Sunday, June 24, 2012

Police Send Threatening Emails When Lawmakers Seek Police Accountability


“We humbly apologize.”

Those are words no appointed state official wants to utter to the chairman of a key legislative committee after just three weeks on the job.

But Washington State Patrol Chief John Batiste had little choice in making that apology after a state legislator received a barrage of nasty, even threatening, e-mail messages apparently sent by troopers and their families.

Batiste, who took the top WSP job earlier this month, offered the apology “as an individual and as a group,” to House Transportation Chairman Ed Murray, D-Seattle, and Rep. Toby Nixon, R-Kirkland, at a committee hearing Wednesday evening. “I and the union representative want to apologize for the behavior of a few,” he said.

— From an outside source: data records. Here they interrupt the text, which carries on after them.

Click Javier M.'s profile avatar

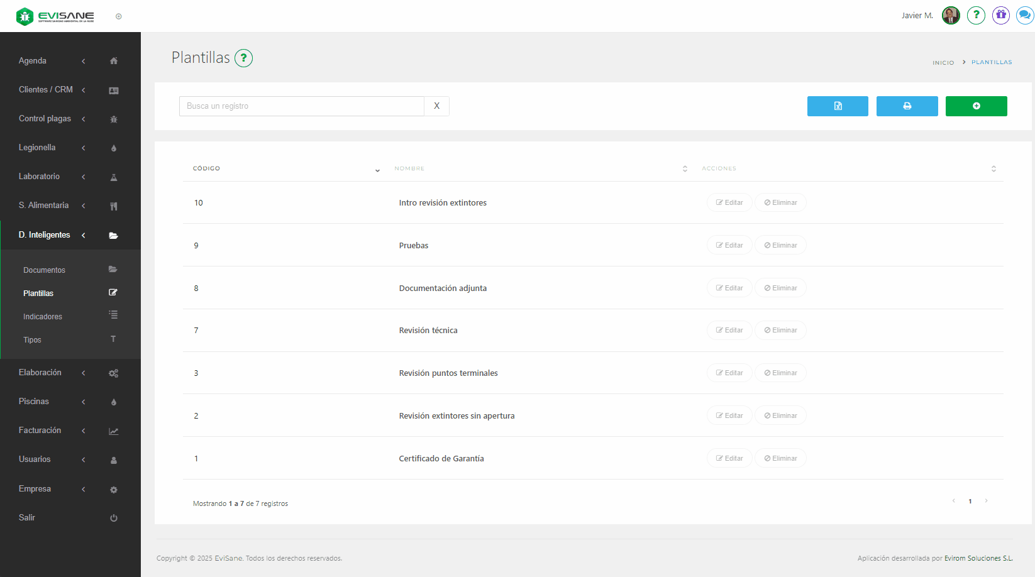tap(950, 15)
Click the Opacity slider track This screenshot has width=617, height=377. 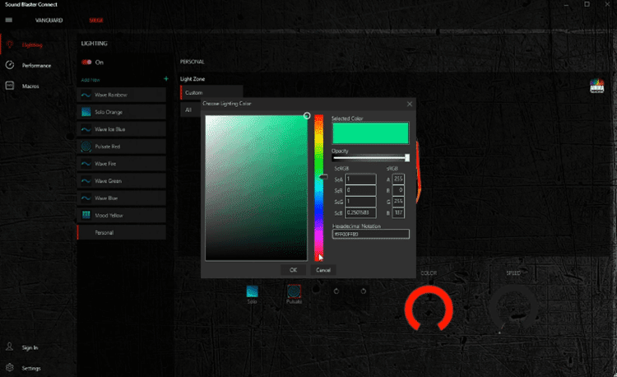369,158
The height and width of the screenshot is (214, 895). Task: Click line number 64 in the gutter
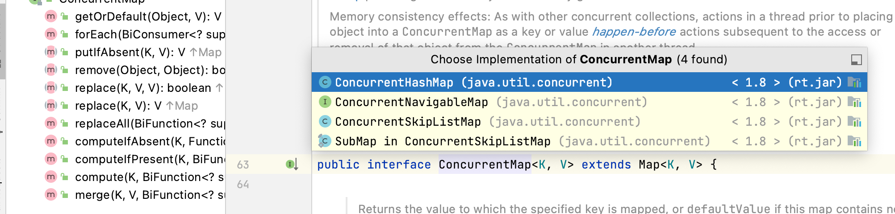tap(243, 184)
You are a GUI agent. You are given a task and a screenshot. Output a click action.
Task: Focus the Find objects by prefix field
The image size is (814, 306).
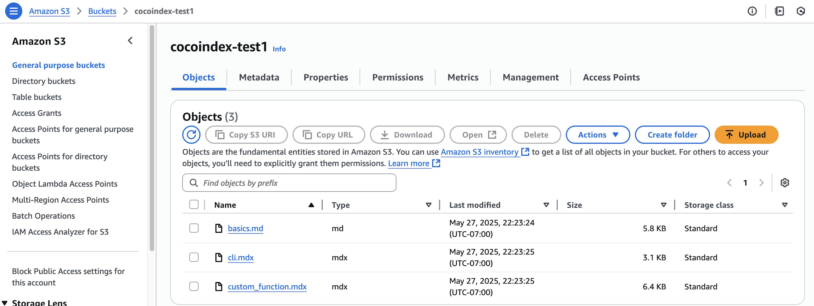289,183
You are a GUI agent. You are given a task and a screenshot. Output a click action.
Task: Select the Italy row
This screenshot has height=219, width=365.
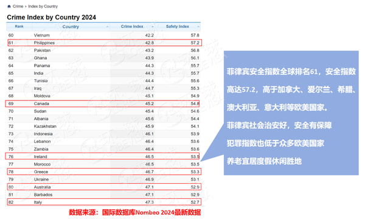tap(105, 202)
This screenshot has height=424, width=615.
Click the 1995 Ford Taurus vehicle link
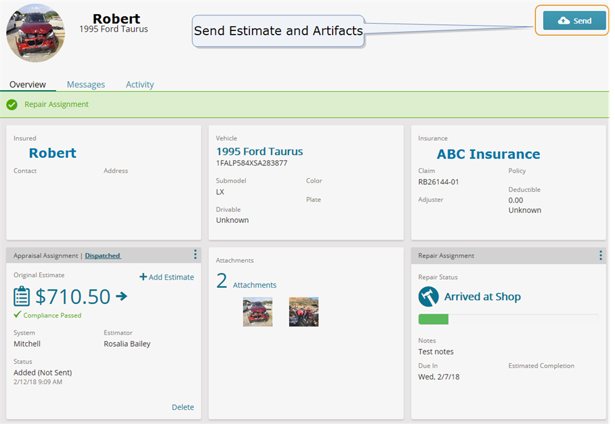(x=259, y=152)
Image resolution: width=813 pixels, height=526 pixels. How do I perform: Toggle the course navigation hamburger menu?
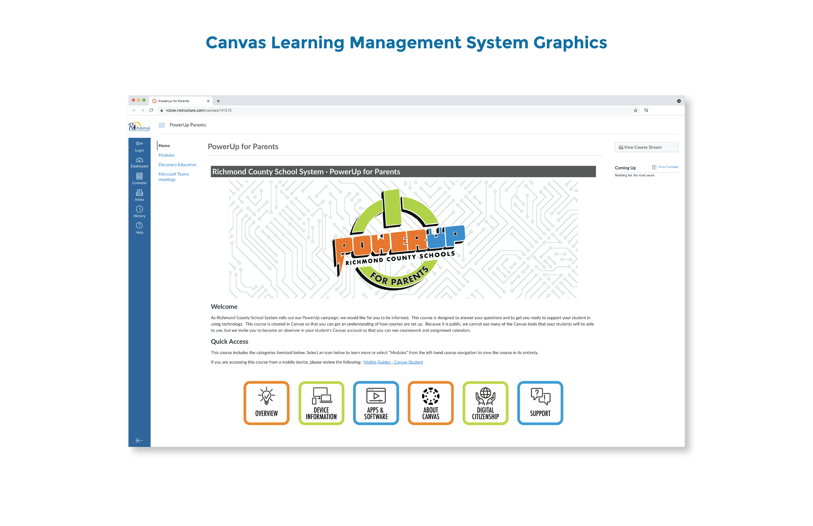point(162,125)
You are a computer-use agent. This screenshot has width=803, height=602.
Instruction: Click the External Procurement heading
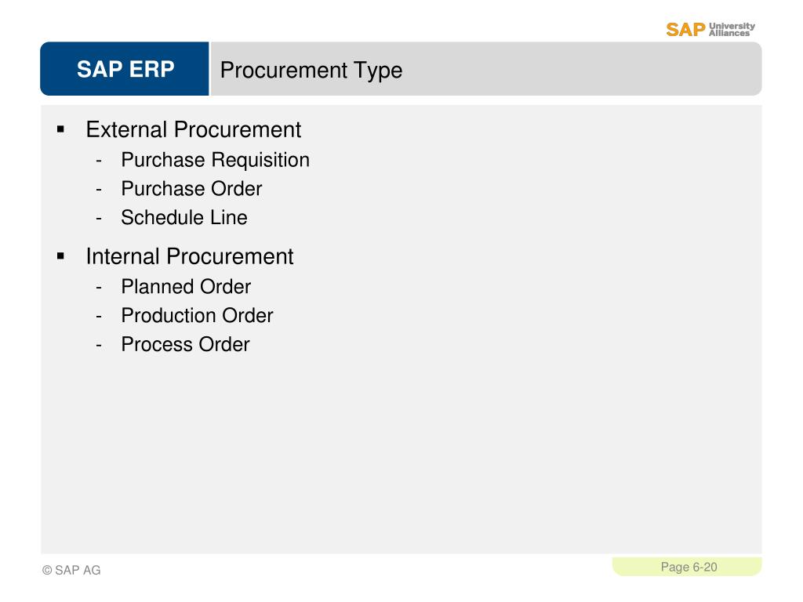193,129
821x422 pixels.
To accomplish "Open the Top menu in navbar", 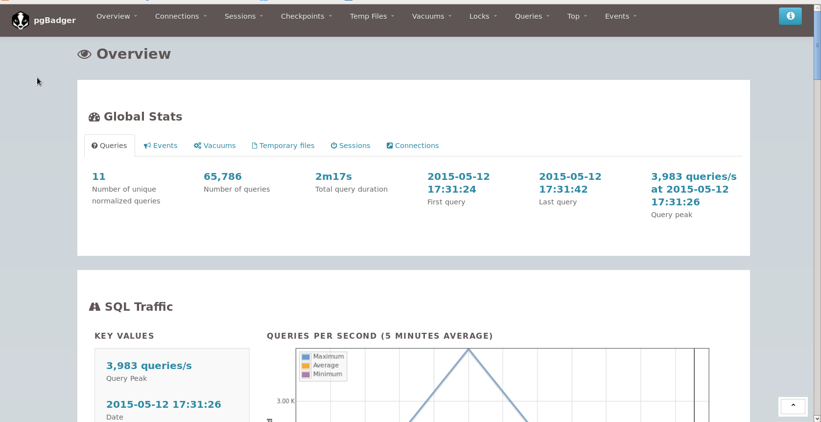I will 577,16.
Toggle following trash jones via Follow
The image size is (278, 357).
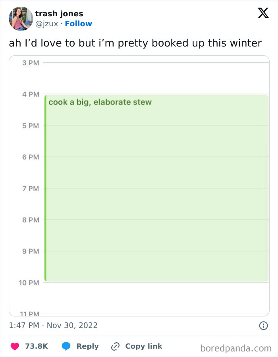pyautogui.click(x=78, y=24)
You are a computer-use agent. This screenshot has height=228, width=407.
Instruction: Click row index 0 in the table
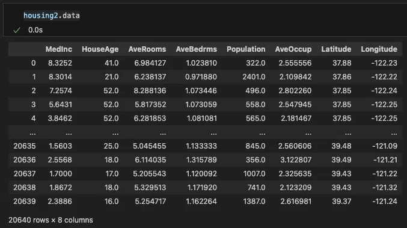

Those few ripped into Nixon for sponsoring a bill on how traffic accidents involving state troopers are handled. The legislation grew out of the February 2002 death of Brock Loshbaugh as he tried to cross the Bothell-Everett Highway in Mill Creek one evening after dark.

The trooper whose vehicle hit him, Jason Crandall, had been a member of the State Patrol for only about eight months at the time of Loshbaugh’s death but had been involved in two previous accidents and reportedly has been involved in three other accidents since. The state has settled a lawsuit with Loshbaugh’s parents, who are outspoken proponents of the legislation, also known as the “Brock Loshbaugh Act.” The State Patrol cleared Crandall of any wrongdoing in the accident. He is apparently still on the road.

More @ CATO Institute

2 comments:

  1. Hi,
    I'm Brock's mom. Just an FYI-Crandall, the officer that killed Brock was actually fired for lying about a year after the Bill was passed. No surprise there.
    Thanks for writing about Brock and his story.
    Melodee

    ReplyDelete
    Replies
    1. fired for lying about a year after the Bill was passed. No surprise there.

      Some compensation, however small. I know you miss your son. Although my name is William Brock Townsend, Jr. I go by Brock since my mother detested the Southern tradition of Big Bill and Little Bill.:) Brock came from my great grandmother, Barbara Anne Brock from NC. Any relation by chance?